We have had an initial path report that shows no cancer in lymph nodes and grade three T 2B TCC tumours within the bladder muscle so our fears of possable spread look unfounded. This is the first good news for a while .
I second what has already been said. Claire has been in my thoughts and prayers too. Please let her know we are thinking of her and sending hugs her way.
My husband was the best support I had during my radical cystectomy and recovery. So, just by being by Claire's side, you are already doing more than you realize to ease her pain and potential devastation regarding the procedure.

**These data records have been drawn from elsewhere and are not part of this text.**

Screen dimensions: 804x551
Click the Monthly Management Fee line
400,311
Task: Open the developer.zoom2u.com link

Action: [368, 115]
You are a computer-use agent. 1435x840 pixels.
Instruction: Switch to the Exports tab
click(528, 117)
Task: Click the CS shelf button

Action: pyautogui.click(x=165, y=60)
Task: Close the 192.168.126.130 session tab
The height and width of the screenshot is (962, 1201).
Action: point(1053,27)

I know from my communication with Claire that she was somewhat apprehensive about the anesthesia prior to surgery. So, I'm sorry to hear that she did not tolerate it well. Having cancer and this type of surgery is very overwhelming. Rest assured that your love and support will mean a great deal to her. Give her lots of hugs, tell her you love her and remind her she is and always will be beautiful... in time, she will heal physically and emotionally.... Take care of yourselves! We're here for you too!
All my best, Angela
Please send Claire our love. I have been thinking about her every single day. She is most fortunate to have a loving husband like you clearly seem to be. I wish her a speedy recovery and hope that, in the future, if she wishes to undergo a different procedure that will be possible. Hugs.
I'm sorry to hear that things didn't go as Claire would have preferred. Your loving attitude will go very far in helping her to accept things, she's very lucky to have you.

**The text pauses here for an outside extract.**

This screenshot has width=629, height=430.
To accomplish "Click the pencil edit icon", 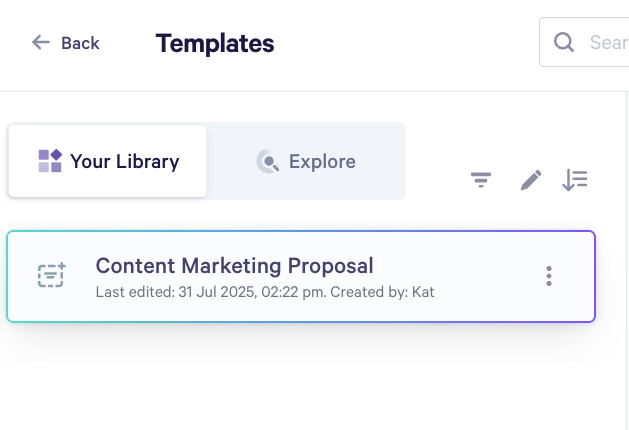I will (531, 180).
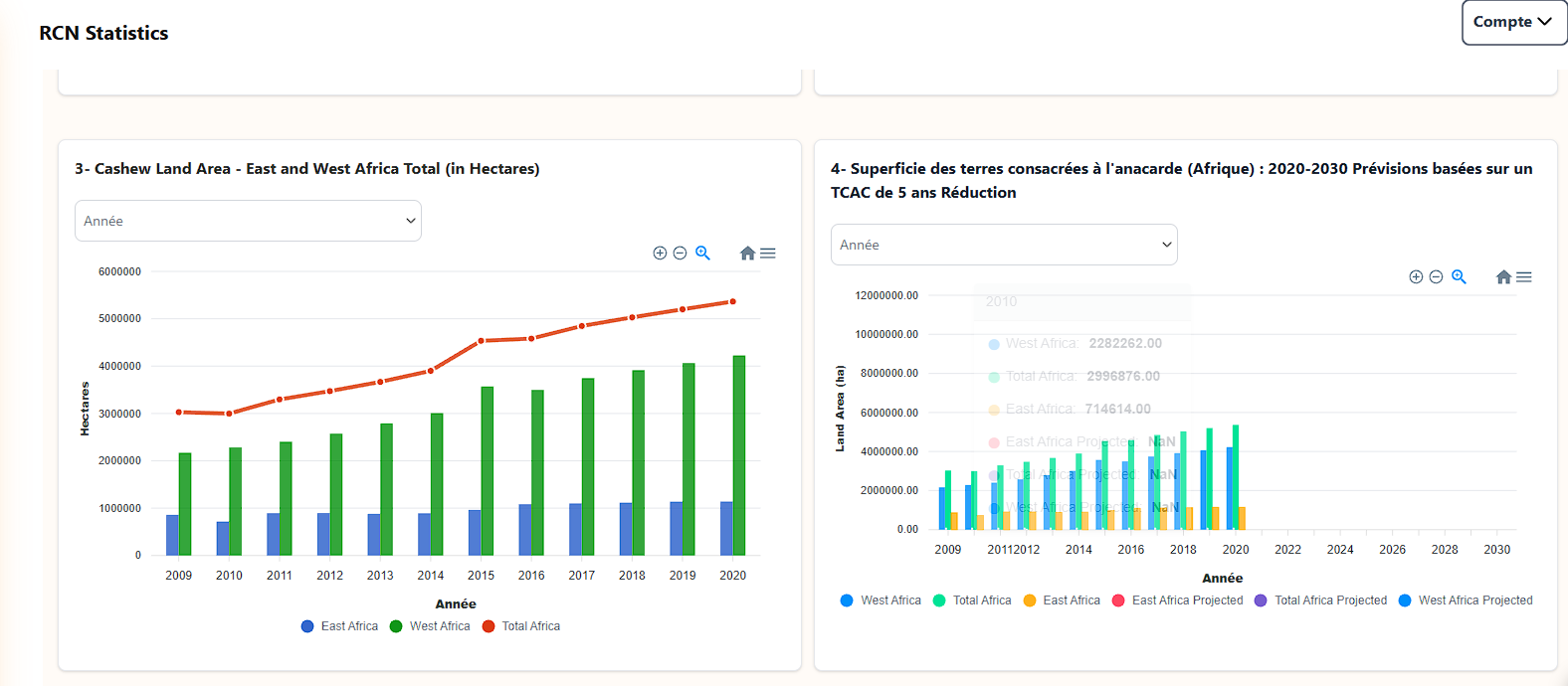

Sometimes procedures can be modified at a future date. It depends. If Claire was not handling anesthesia then it was a question of life or death. I'm sure she would choose life.
Every study that has ever come out on the subject of comparing quality of life with an ostomy vs. QOL with an internal pouch or neobladder has concluded that people all claim to be satisfied with their quality of life no matter what procedure they get! Sounds weird, I know, but it proves to me that human beings are adaptable creatures with a strong survival instinct.
Your wife just got a new shot at life. Nothing will ever be the same but it never is once the diagnosis is cancer...the end point is to eradicate the cancer, and if that is what has been accomplished the chance is very big that she'll be cancer free from now on, with an opportunity to get old, as if there never was any cancer.
The biggest hurdle is over, but there is still another one to come and that's the pathology report. It takes a week or so usually to get the results back. In truth this is the most important part of the surgery.
Again, having a loving partner there beside her during this process-because it's a process, things will change for the better as she heals-is THE most important factor, everyone should be so lucky as to have someone like you there when they wake up.